Kentucky Derby anticipation was building late Friday morning at Club Hawthorne Joliet, the city’s new off-track betting parlor.
All 250 seats inside Club Hawthorne had been reserved for the Kentucky Derby on Saturday. The party tent to accommodate the overflow crowd was set up in the parking lot. And horse racing fans looking to beat the Derby rush were placing their bets.
“That’s why I came today,” said Leonard Dembo of Streator. “I came to bet today.”
Kyle Hines of Gardner also was betting Friday but on the Kentucky Oaks, the races held the day before the Derby at Churchill Downs.
Hines will return Saturday with his grandfather, uncle and friend for what has become a family tradition – watching and betting on the Kentucky Derby in Joliet.

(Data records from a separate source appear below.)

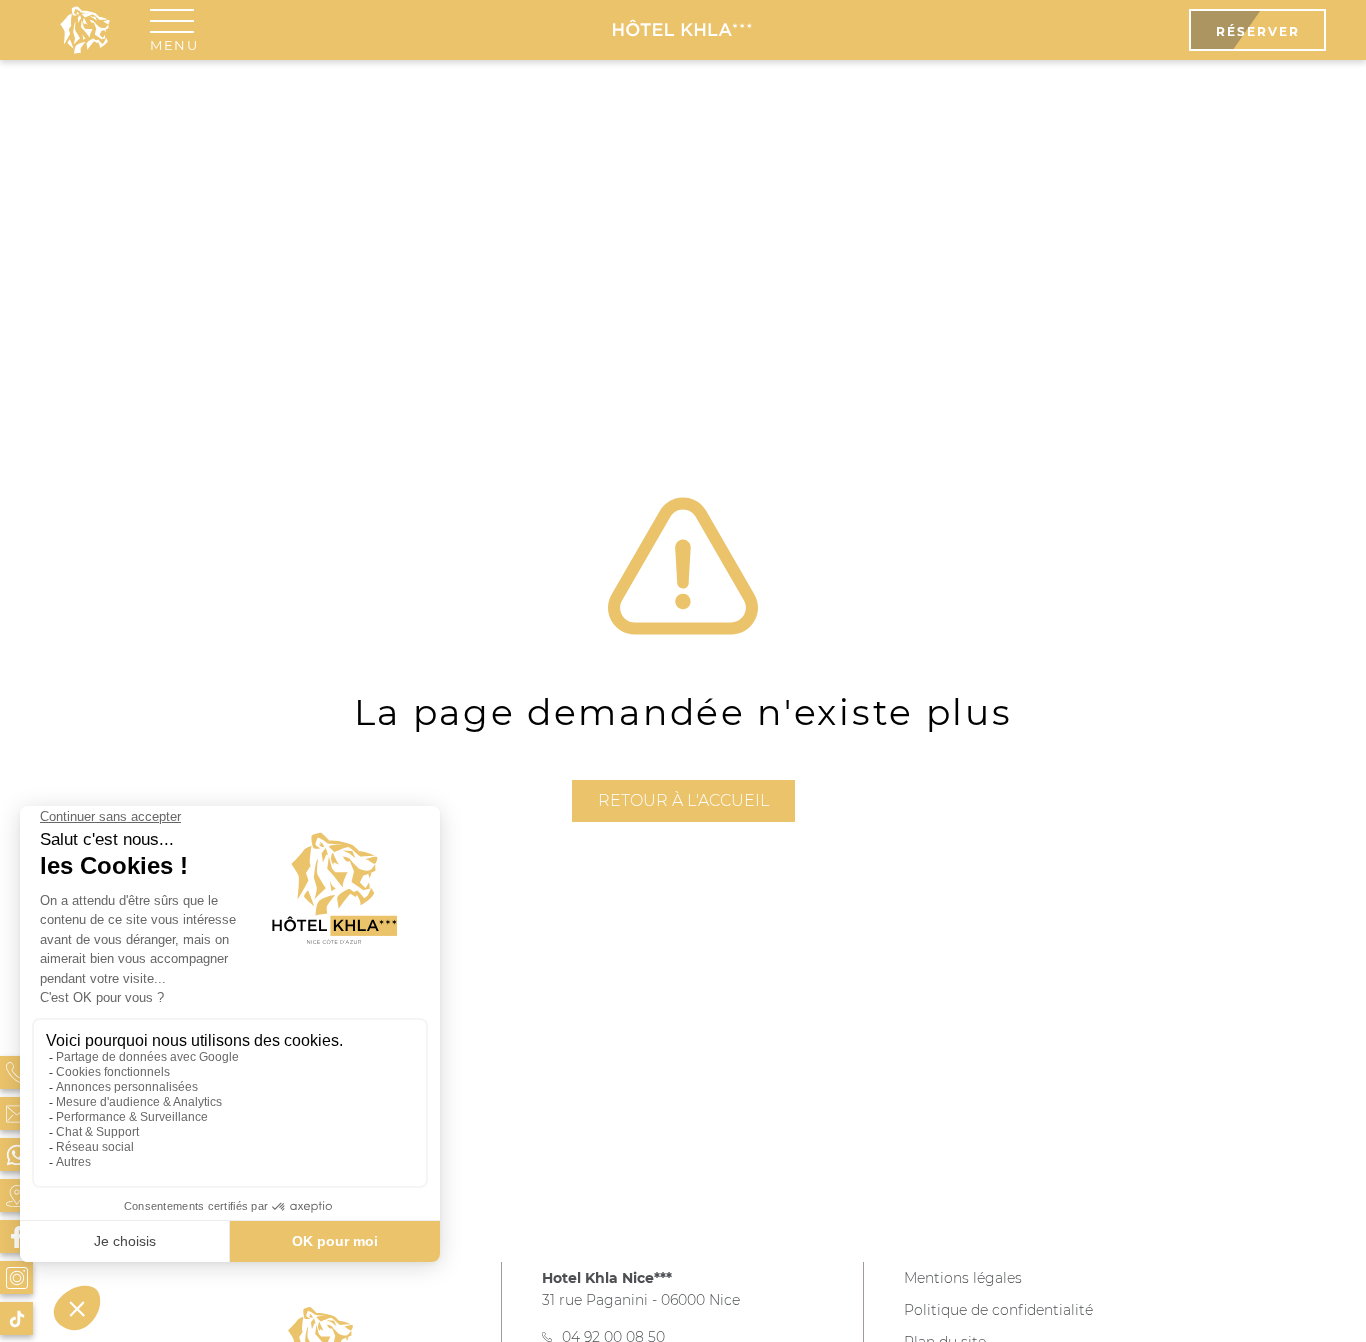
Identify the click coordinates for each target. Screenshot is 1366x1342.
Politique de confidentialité (998, 1310)
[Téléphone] (16, 1072)
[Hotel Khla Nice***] (683, 30)
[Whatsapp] (16, 1154)
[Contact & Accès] (16, 1113)
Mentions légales (963, 1278)
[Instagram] (16, 1277)
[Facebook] (16, 1236)
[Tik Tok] (16, 1318)
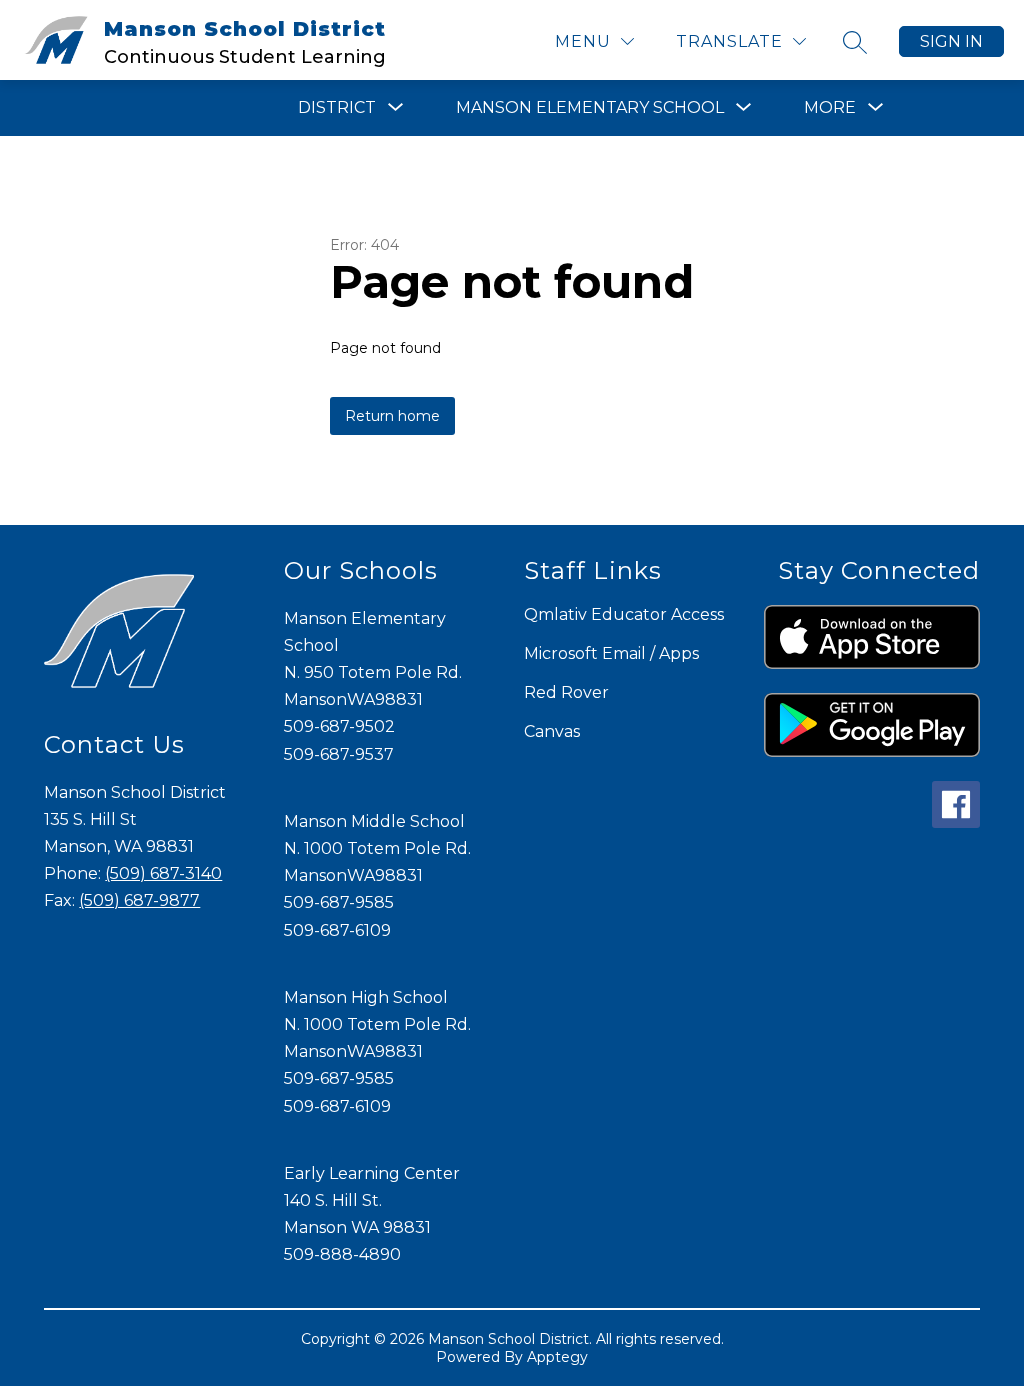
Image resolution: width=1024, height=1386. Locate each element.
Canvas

They all have reserved their seats.
“It’s big,” Hines said. “Everybody comes in and puts down at least a $2 bet on their favorite horse name or color.”
It was Hines’ first trip Club Hawthorne Joliet, which opened two weeks ago at 2200 W. Jefferson St.
Hawthorne Race Course, which owns 16 OTBs in the Chicago area, moved its Joliet location from what was called Bookie Magee’s Hideaway and OTB.
The difference between the two locations is kind of like night and day. At least, that’s the intention.
“This is what the new generation of race fans is comfortable with,” said Dakota Shultz, marketing and communications manager for Hawthorne. “It’s lighter. You can see it from the outside.”
The expansive glass facade facing Jefferson Street is a contrast from Bookie Magee’s Hideway, which was located in the back of the Menards-Walmart shopping center a couple of blocks away. As its name suggested, Bookie Magee’s Hideaway had a throwback theme to another era.
“Usually OTBs are kind of dark,” Hines said. “There was some of that old-school feel, I don’t know why, that you’re not supposed to be here.”
The open atmosphere of Club Hawthorne seemed to appeal to the bettors who talked about Club Hawthorne, while having a drink at the bar and watching some of the 150 or so TVs set up in the building.
“I love this place,” said Georgie Collins of Bonfield. “Dark and dreary was the other place. This place is nice and bright.”
Club Hawthorne Joliet follows the pattern of new and remodeled OTBs within the Hawthorne’s network of OTBs, Shultz said.
Even calling them off-track betting parlors seems antiquated, he noted.
“You can bet on your phone now,” Shultz said, adding that sometimes he does so even when he’s at the OTB.
Add to that the legalization of sports betting, and the aura of secrecy just doesn’t fit anymore.
“There’s been such a cultural change about betting,” Shultz said, “I think people are more accepting of it.”
Bookie Magee’s Hideway opened in 2004 as Joliet’s OTB had been moved out of the old Jefferson Square, which was since demolished to make room for the Menards-Walmart center.
Shultz said Hawthorne wants to attract people beyond the horse racing set. The many TVs offer a variety of sports beyond horse racing.
Daryl Voska, managing partner for Black eyed Susan, the food and beverage vendor at the Joliet OTB as well as two others in Lansing and Evergreen Park, offers a menu of barbecued food and a bar with a wide bourbon selection.
“Barbecue, bourbon and betting,” Voska said with a grin.
He’ll be planting Black-eyed Susans, the flower of the Preakness Stakes, around Club Hawthorne once the weather warms up.
Voska has other plans, including bourbon seminars with the first one likely to be sometime in early summer.
There’s still work to do. The outdoor Club Hawthorn sign isn’t up yet, which Shultz said has been due to high winds making it difficult. But one priority has been met.
“It’s been a race to the finish line,” Shultz said, “to get open for the derby.”